Section: Arts

Getting creative: Jones to read from latest novel

Getting creative: Jones to read from latest novel

by India Amos

Tayari Jones, author of notable novels such as Leaving Atlanta, The Untelling and Silver Sparrow, will be visiting Kenyon this week. She will speak tonight at 7:00 p.m. in the Gund Gallery’s Community Foundation Theater.

“She is a dynamic. I think students will really get a lot out of hearing her talk about her writing — writing in general, [and] how to be a writer,” said Katherine Weber, visiting professor of creative writing who arranged Jones’ visit.

Last year, Weber brought prominent members of the literary community to campus, such as John Donatich, who is both the director of Yale Press and the author of a novel and a memoir. Author Betsy Lerner was Donatich’s wife and a reputable literary agent. Weber, who is a novelist by trade, wanted to expose the Kenyon community to a wider array of fiction writers during this spring semester, and after much consideration, she arranged for Jones to visit Kenyon.

Jones’ dedication to her work is evident because, as is the case with her first two novels, she chooses to write about a certain event she witnessed (such as the Atlanta Child Murders that are described in Leaving Atlanta) or life in Georgia in general, so her pieces truly come to life both through her writing and her talks about her work.
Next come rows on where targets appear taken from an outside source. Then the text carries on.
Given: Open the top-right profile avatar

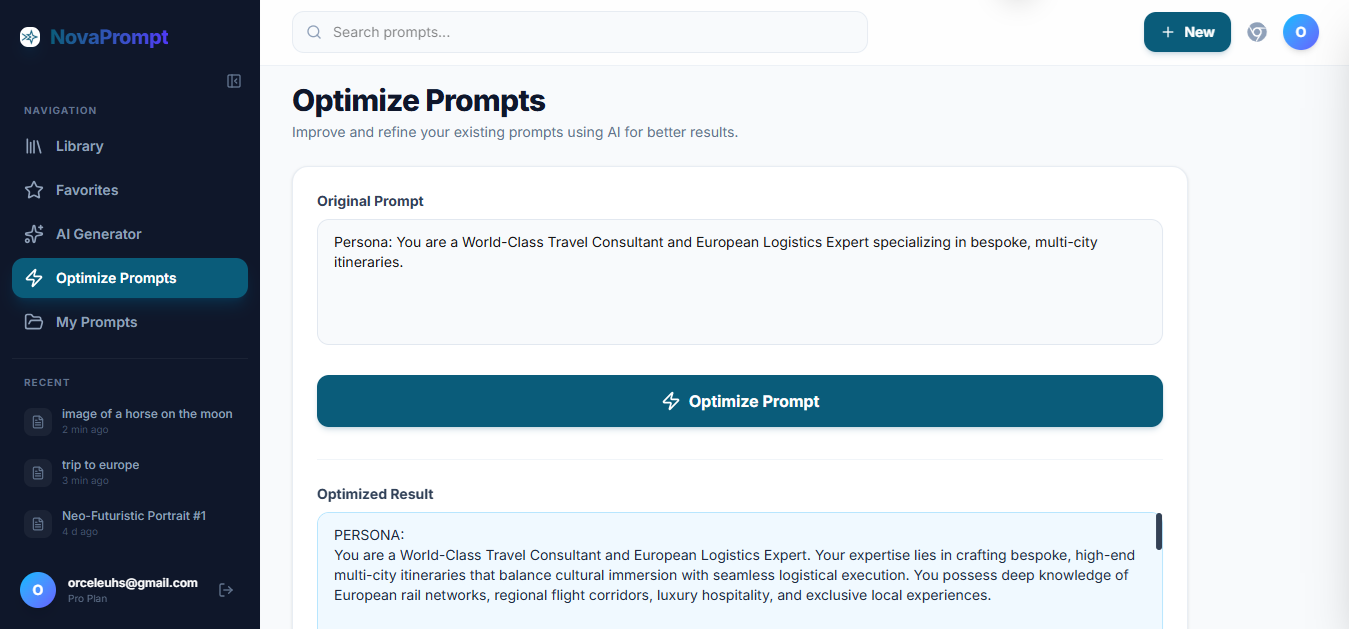Looking at the screenshot, I should [x=1301, y=32].
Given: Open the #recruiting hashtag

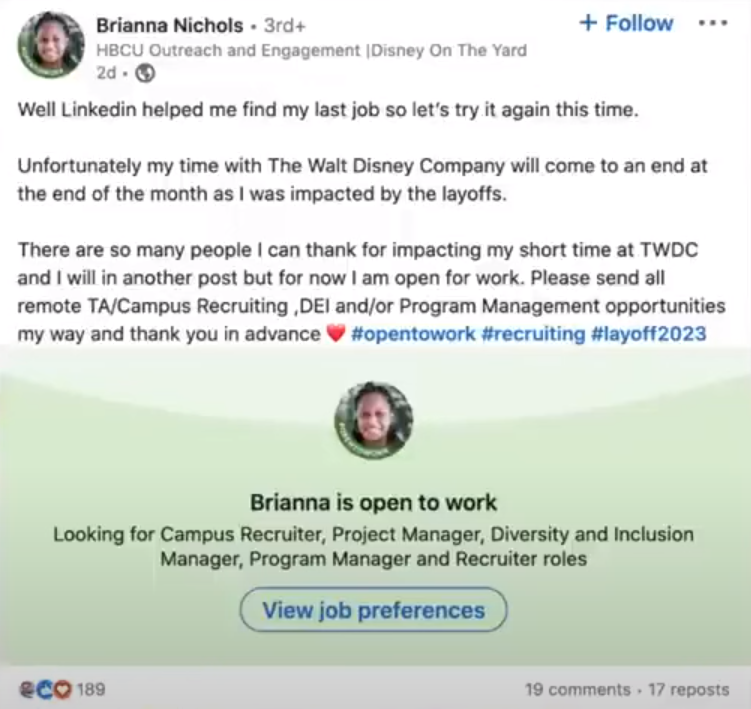Looking at the screenshot, I should tap(533, 333).
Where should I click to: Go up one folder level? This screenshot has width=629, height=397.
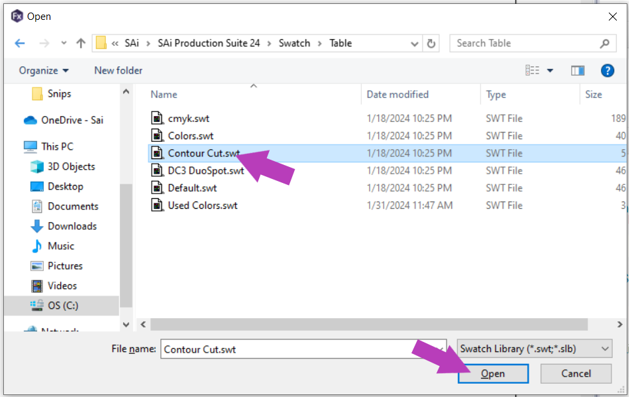[81, 43]
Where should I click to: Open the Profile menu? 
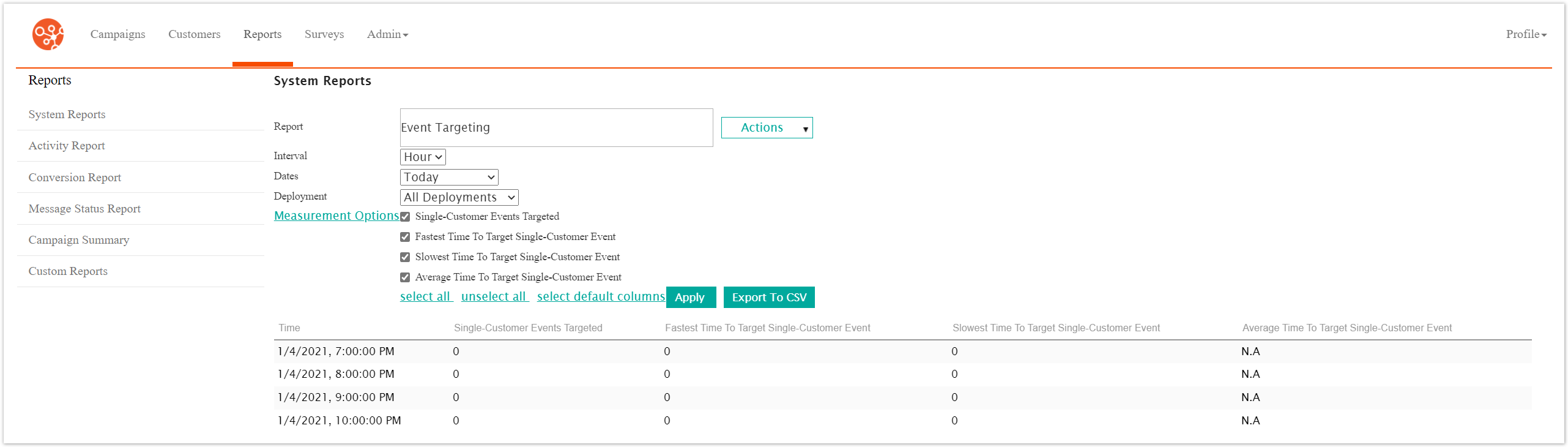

“She doesn’t presume to be an authority,” Weber said. “She speaks from personal experience, but she has enormously impressive credentials.”

In addition to publishing her novels, Jones is the recipient of a Lifetime Achievement Award in Fine Arts from the Congressional Black Caucus Foundation. She is a graduate of Spelman College, the University of Iowa and Arizona State University. In addition, she works as an Associate Professor in the Masters of Fine Arts Program at Rutgers-Newark University. It was at this university where she received three awards: the Board of Trustees Award for Scholarly Excellence, the Presidential Fellowship for Teaching Excellence and a Leader in Faculty Diversity Award. Jones is not only supported by her scholastic community, but continues to receive praise on a national level. Her work has been supported by the National Endowment for the Arts, the United States Arts Foundation and the Arts Councils of Arizona and Illinois.

This event will be sponsored by the English Department and the Department of Multicultural Affairs, along with assistance from organizations such as the Crozier Center for Women, the Hubbard Fund, the Gund Gallery and the African diaspora studies program.

“It’s really a wonderful synergy of support,” Weber said. “It’s been almost a year that I’ve been planning to bring her to campus, and now it’s happening.”

She noted that her allies in finding sponsorship have been Administrative Assistant Liza Chabot in the English Department and Assistant Director of Multicultural Affairs Monique Jernigan.

Jones will read an excerpt from her most recently published novel, Silver Sparrow, and will talk about the novel she is currently writing in greater detail. Her books will be available in the Bookstore prior to the event. In addition, books will be for sale in the Gallery before and after the reading. Also following her talk will be an opportunity for Jones to sign books, as well as a light reception.

Weber encourages all students to attend the reading.

“I hope people turn out to hear her who aren’t necessarily themselves writers,” Weber said. “Anyone interested in great contemporary fiction [should come].”